In the final analysis, what we seem to want out of them is to see ourselves writ large. If we feel small and insignificant, we crave people to identify with who aren’t dwarfed by the scale of contemporary life. At the same time, in our idfulness, we demand that they be just like us. (Extraordinary effort seems almost like cheating.)
This can be a difficult tightrope for celebrities to walk. If they’re not enough like us, we don’t ever warm to them. If they’re too much like us, we begin to wonder what business they have being celebrities, when we ourselves seem just as fit to occupy the role.
The balance is probably easiest to strike in areas where we expect celebrities to be just like us except for certain prodigious capabilities—for example, in professional sports. Even here, though, things can unravel with disturbing speed. For example, when fans see pro basketball players demonstrating what they feel are insufficiently mythical levels of talent, their frustration at not being able to vicariously experience resounding victory somewhere in their lives can combine with their resentfulness of the players’ exalted status, along with idfulness and poor impulse control, and suddenly drinks are being thrown at the players, and a small riot is underway.
When the celebrities are not seven-foot-tall basketball players or 300-pound NFL stars, and the distinctions between the endowments of performers and spectators are not quite as obvious, the celebrities have to walk a trickier tightrope. Take rap music, where it’s not necessary to be able to even carry a tune. Here the need to continually re-establish “street cred” leads to highly-paid performers living in a world where even though their material needs are well met, they are bound to lifestyles where they're still vulnerable to being gunned down like any other homies in the ‘hood.

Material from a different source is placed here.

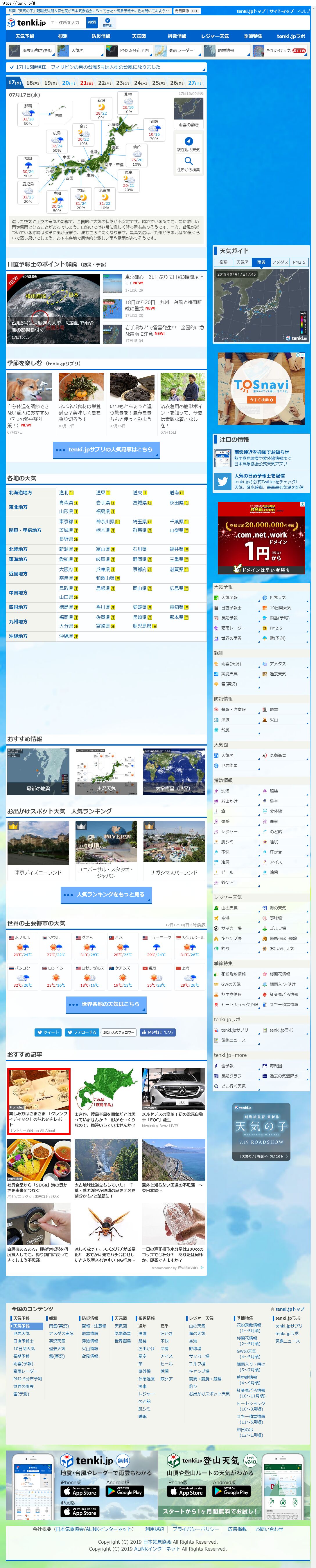316x1568 pixels.
Task: Click 人気ランキングをもっと見る button
Action: [x=107, y=894]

Actors are another group where the distinctions between the endowments of performers and spectator are not quite as obvious. Since most people don’t really have a sense of what good acting is about, it’s fairly easy for them to picture themselves in front of the camera. Complicating matters is the fact that they may also be better-looking than the celebrities. As a result, love-hate relationships with actors tend to be particularly intense, ranging from the malicious glee many people feel at seeing the prominent brought low in celebrity tattler magazines to outright stalking.
Perhaps the most disturbing area where our ambivalence about celebrities comes into play is in politics. We basically won’t vote for anybody nowadays who isn’t already famous—effectively insisting that our candidates be mythic figures who are very different from us. At the same time, it's becoming more and more important that a President be somebody we could picture ourselves having a beer with.
Just by way of comparison, I can’t really picture myself having a beer with the likes of Thomas Jefferson, Abraham Lincoln, or either of the Roosevelts. The whole notion seems reminiscent of Chevy Chase’s idiot fantasy in European Vacation of having a cookout with the British royal family—gassing away with the queen about the same inane subjects most people yak about at their own backyard barbecues.
More to the point, though, to require our political leaders to be exceptional in terms of celebrity and ordinary in other regards seems profoundly backward. Shouldn't we want exceptional people, and not care how well known they are when they start out?